> **THE REQUEST**: Reproduce verbatim the part of the listing that opens with the line containing "The height and" and closes with the line containing "Action: click(170, 298)", both lines included. Leave the pictures out of your output.
start TASK INPUTS
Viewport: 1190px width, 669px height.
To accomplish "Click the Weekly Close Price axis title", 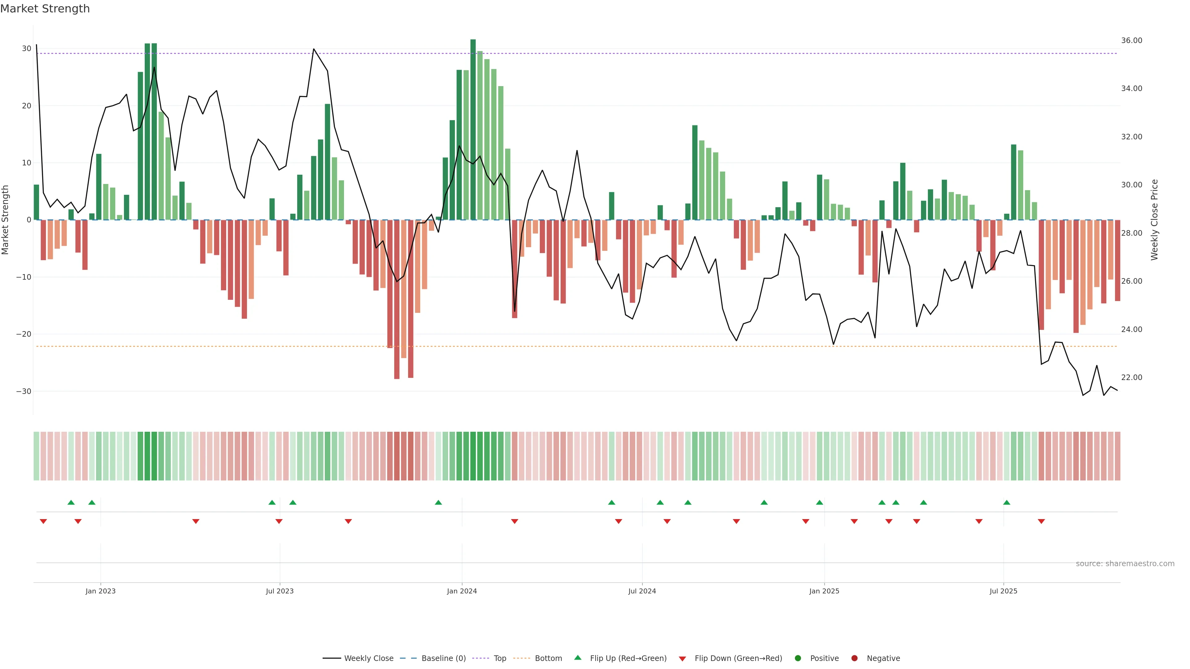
end TASK INPUTS
start TASK INPUTS
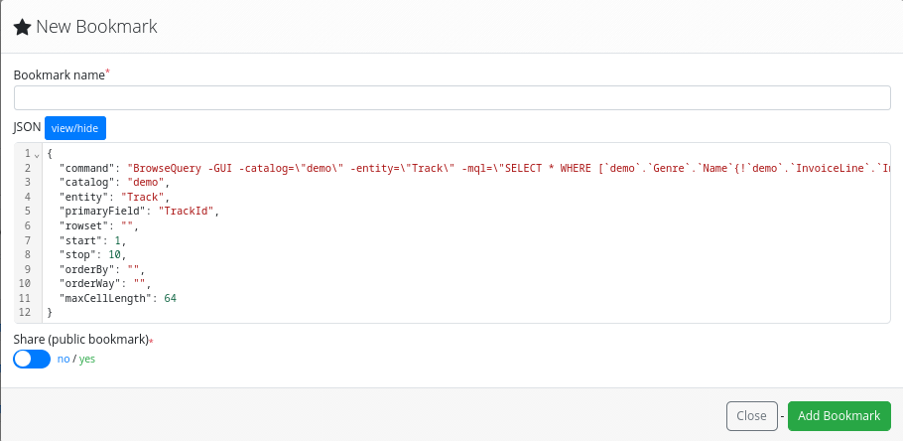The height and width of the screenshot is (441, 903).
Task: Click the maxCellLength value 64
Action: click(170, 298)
end TASK INPUTS
> **SOLUTION FOR THIS TASK**:
The height and width of the screenshot is (441, 903).
Task: Click the maxCellLength value 64
Action: click(170, 298)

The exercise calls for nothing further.